Project Cars’ career mode has never been its strong suit, and Project Cars 2 only nudged this aspect of the game forward slightly. For this new title, the career mode has received a big boost thanks to the inclusion of in-game credits (there are no microtransactions) that can be spent on car upgrades. Whether you want to own a fleet of cars or stick with a few favorites, they can be upgraded through the different tiers of racing performance so you don’t have to leave them behind as you climb up the game’s curated ladder of events through 10 car classes.
Experience points and credits are won by completing various race objectives, and these are thankfully not restricted to just grabbing a podium finish. Hitting a certain speed, overtaking a minimum number of vehicles, and good driving confer rewards that move your career forward. Credits can also be used to unlock future events if you just want a change of pace from the current series you’re racing in. Best of all, what you do in other areas of the game earns you XP and credits for your career – a welcome design decision in keeping with the series’ spirit that doesn’t cordon off the game’s various modes.
Even if you’re not the world’s most dangerous racer, Project Cars 3’s online multiplayer has incentives for you to try it out – even if it’s only for XP and credits. The new Rivals MP mode joins the Quick Race (with multiple levels of matchmaking) and Scheduled Events online options to deliver daily, weekly, and monthly challenges. These are asynchronous, so you’re not necessarily racing directly against others, but you are still pushing yourself to perform so you can earn better rewards. It’s the kind of single-player online feature that titles like Madden and FIFA have included.

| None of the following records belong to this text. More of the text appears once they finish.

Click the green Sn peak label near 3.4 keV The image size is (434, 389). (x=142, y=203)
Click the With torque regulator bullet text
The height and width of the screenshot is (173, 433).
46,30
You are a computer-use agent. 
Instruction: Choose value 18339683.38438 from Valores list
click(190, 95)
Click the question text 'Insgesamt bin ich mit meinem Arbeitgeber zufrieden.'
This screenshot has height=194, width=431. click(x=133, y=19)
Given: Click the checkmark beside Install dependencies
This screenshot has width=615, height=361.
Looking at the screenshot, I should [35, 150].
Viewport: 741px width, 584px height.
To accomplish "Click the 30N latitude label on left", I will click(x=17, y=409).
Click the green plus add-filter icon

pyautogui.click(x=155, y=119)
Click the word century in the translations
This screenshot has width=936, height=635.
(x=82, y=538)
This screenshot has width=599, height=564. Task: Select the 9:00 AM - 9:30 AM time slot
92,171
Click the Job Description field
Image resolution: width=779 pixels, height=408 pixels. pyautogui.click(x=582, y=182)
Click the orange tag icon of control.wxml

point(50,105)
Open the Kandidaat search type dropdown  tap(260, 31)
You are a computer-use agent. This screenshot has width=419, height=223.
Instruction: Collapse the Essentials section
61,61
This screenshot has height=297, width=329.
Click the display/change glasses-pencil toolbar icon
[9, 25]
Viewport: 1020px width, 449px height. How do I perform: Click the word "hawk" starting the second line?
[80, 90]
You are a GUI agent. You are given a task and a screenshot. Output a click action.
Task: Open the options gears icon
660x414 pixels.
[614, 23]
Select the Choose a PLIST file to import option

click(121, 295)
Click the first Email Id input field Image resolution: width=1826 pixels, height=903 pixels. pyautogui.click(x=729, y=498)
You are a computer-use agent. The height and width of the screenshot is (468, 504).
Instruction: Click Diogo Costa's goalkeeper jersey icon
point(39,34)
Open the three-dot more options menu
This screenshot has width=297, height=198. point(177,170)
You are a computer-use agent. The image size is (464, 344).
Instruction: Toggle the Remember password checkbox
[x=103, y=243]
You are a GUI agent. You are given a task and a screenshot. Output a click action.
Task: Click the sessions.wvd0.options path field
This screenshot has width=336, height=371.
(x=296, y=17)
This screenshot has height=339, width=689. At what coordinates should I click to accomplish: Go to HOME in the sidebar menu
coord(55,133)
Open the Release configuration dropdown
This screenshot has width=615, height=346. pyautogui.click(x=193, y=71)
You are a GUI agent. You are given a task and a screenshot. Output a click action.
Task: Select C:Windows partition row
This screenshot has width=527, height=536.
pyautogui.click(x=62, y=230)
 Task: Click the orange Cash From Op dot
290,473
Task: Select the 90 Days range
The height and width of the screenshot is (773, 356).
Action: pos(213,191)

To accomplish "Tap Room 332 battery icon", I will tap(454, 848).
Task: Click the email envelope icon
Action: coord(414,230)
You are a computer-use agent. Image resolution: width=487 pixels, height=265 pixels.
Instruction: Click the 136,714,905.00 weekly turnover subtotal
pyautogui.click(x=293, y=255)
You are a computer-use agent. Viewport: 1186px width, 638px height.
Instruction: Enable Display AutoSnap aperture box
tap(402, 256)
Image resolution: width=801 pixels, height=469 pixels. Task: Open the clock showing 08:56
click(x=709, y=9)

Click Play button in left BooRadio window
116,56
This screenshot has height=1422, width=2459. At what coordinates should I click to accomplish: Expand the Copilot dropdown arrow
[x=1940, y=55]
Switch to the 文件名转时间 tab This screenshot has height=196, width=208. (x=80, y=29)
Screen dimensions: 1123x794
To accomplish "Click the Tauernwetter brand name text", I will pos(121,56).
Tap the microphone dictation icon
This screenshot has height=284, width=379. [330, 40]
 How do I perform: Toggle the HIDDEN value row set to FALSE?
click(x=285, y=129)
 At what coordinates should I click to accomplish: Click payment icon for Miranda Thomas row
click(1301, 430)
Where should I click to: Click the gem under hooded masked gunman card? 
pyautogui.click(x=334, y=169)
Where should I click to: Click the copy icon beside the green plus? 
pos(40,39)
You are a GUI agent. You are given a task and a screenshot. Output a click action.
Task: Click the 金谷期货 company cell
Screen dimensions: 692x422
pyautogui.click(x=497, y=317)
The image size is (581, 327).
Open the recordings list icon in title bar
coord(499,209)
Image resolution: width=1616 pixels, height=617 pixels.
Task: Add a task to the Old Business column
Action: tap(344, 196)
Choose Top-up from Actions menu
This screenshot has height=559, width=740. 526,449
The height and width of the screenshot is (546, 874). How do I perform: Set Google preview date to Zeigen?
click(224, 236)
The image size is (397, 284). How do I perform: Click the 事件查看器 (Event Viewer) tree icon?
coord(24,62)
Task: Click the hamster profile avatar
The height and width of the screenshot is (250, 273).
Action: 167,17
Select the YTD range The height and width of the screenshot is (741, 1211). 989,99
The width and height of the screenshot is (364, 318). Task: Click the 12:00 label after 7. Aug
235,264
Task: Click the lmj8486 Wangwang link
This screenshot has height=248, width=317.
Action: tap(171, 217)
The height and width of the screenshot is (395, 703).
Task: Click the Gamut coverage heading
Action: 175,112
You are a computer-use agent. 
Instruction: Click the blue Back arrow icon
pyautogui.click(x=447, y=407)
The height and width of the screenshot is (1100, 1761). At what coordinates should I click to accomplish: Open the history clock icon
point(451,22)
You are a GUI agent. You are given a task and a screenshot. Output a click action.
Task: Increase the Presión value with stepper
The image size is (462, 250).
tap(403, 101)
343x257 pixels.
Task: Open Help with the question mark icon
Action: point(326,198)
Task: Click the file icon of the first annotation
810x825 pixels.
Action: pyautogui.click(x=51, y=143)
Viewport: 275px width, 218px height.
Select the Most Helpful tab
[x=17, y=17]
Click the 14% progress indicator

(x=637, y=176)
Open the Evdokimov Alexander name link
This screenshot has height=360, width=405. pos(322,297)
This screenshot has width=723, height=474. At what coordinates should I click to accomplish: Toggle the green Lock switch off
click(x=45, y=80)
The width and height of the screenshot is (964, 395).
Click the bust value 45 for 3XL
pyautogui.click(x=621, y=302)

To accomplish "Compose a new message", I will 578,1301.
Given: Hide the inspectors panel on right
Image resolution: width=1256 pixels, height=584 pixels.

As good as Project Cars 3 is sounding on paper, we haven’t gotten our hands on the title to see what the cars feel like. I wasn’t completely satisfied with different cars’ handling in the last game, but Slightly Mad says it’s been working on this aspect of the title, and in particular to make racing with a controller a better experience. Shoring up this and other gameplay areas such as smarter and more consistent driving by A.I. cars are important factors in judging exactly how far this series has come.